WORK INSTRUCTION 1: According to the methods excerpt, when were the literature searches carried out?
WORK INSTRUCTION 2: Please reproduce the stretch of the methods excerpt from "Search methods for" through "(Additional file 1).".

(QUOTED PASSAGE begins)

Where we included method studies related to NMA biases (e.g. Bujkiewicz 2019 [36]) and studies assessing the quality of NMAs (e.g. Dotson 2019 [37]), we extracted the sentence and surrounding text outlining the method and reworded the text into a concept.

Search methods for studies

An experienced information specialist executed literature searches in July 2020 in the following electronic databases: MEDLINE (Ovid), Cochrane Library and difficult-to-locate/unpublished (i.e. grey) literature: EQUATOR Network, Dissertation Abstracts, websites (Cochrane, The Canadian Agency for Drugs and Technologies in Health [CADTH], National Institute for Health and Care Excellence [NICE], Pharmaceutical Benefits Advisory Committee, Guidelines International Network, ISPOR and International Network of Agencies for Health Technology Assessment) as well as methods collections (i.e. Cochrane Methodology Register, AHRQ Effective Health Care Program). One expert in search validation designed the search, a second expert revised the search and two librarians independently reviewed the search (Additional file 1).

We scanned the reference lists of included studies. We also asked members of the steering group to identify studies missed by our search. We contacted authors of abstracts or posters to retrieve the full study or when data were missing.

To identify in-house journal editorial standards for NMAs, we created an email list of editors-in-chief of journals publishing NMAs, using the reference list of a bibliometric study of NMAs [38]. We located the journal website using the Google search engine and then located the emails of the editors-in-chief. If they indicated they used an in-house editorial standard for NMAs, then we added these standards to our list of potentially eligible papers.

Selection of studies

The eligibility criteria were piloted by two reviewers independently on a sample of studies retrieved from the search to ensure consistent application. Two reviewers independently reviewed the title, abstracts, and full text for their potential inclusion against the eligibility criteria. Any disagreement was resolved by discussion with a third reviewer. In instances where there was limited or incomplete information regarding a paper’s eligibility (e.g. when only an abstract was available), the original study authors were contacted to request the full text or further details. Google Translate was used when the authors of the current paper were not fluent in the language of interest.

Selection of items

Extracted items were reviewed against our eligibility criteria by the steering committee using a consensus-based decision structure. The steering committee decided on their inclusion through an online Zoom™ polling process. The polling options were to include, amend or exclude the item as it was a general systematic review item, or not related to NMA bias.

Data extraction of studies

From the included studies, we extracted the following data: first author and publication year, standard instrument nomenclature (i.e. tool, scale, checklist and definitions), whether the instrument was designed to assess specific topic areas, number of items, domains within the instrument, whether the instrument focuses on reporting or methodological quality (or focuses on other concepts such as precision of the treatment effect estimates), how domains and items within the instrument are rated (if applicable), methods used to develop the instrument (e.g. review of items, Delphi study, expert consensus meeting) and the availability of guidance as a separate document or included within the original publication.

Data extraction of items

From the included studies, items potentially relevant to NMAs were extracted verbatim. Two seminal instruments were extracted first because (a) they have the most comprehensive list of items and (b) they were rigorously developed (e.g. used a Delphi process, tested reliability): ISPOR [15] and PRISMA NMA [14] checklists.

(QUOTED PASSAGE ends)
(GIVEN MATERIAL begins)

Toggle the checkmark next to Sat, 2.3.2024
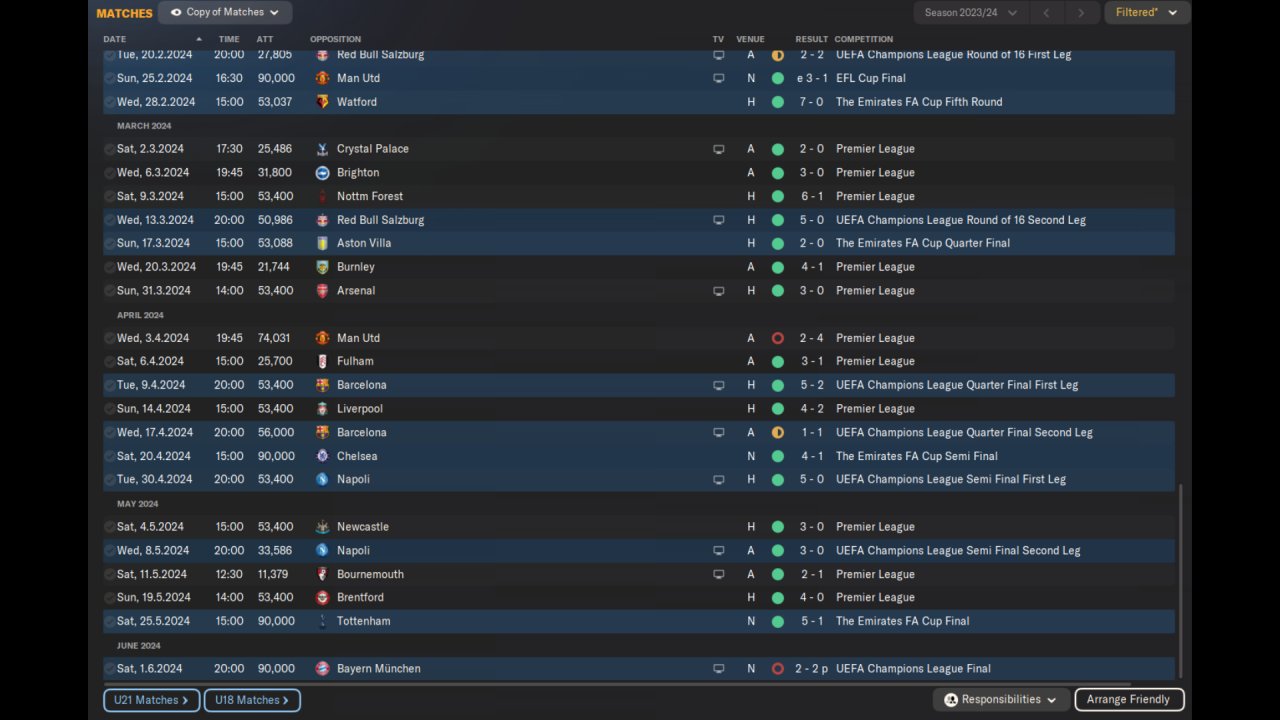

(GIVEN MATERIAL ends)

REPLY 1: In July 2020.

REPLY 2:
Search methods for studies

An experienced information specialist executed literature searches in July 2020 in the following electronic databases: MEDLINE (Ovid), Cochrane Library and difficult-to-locate/unpublished (i.e. grey) literature: EQUATOR Network, Dissertation Abstracts, websites (Cochrane, The Canadian Agency for Drugs and Technologies in Health [CADTH], National Institute for Health and Care Excellence [NICE], Pharmaceutical Benefits Advisory Committee, Guidelines International Network, ISPOR and International Network of Agencies for Health Technology Assessment) as well as methods collections (i.e. Cochrane Methodology Register, AHRQ Effective Health Care Program). One expert in search validation designed the search, a second expert revised the search and two librarians independently reviewed the search (Additional file 1).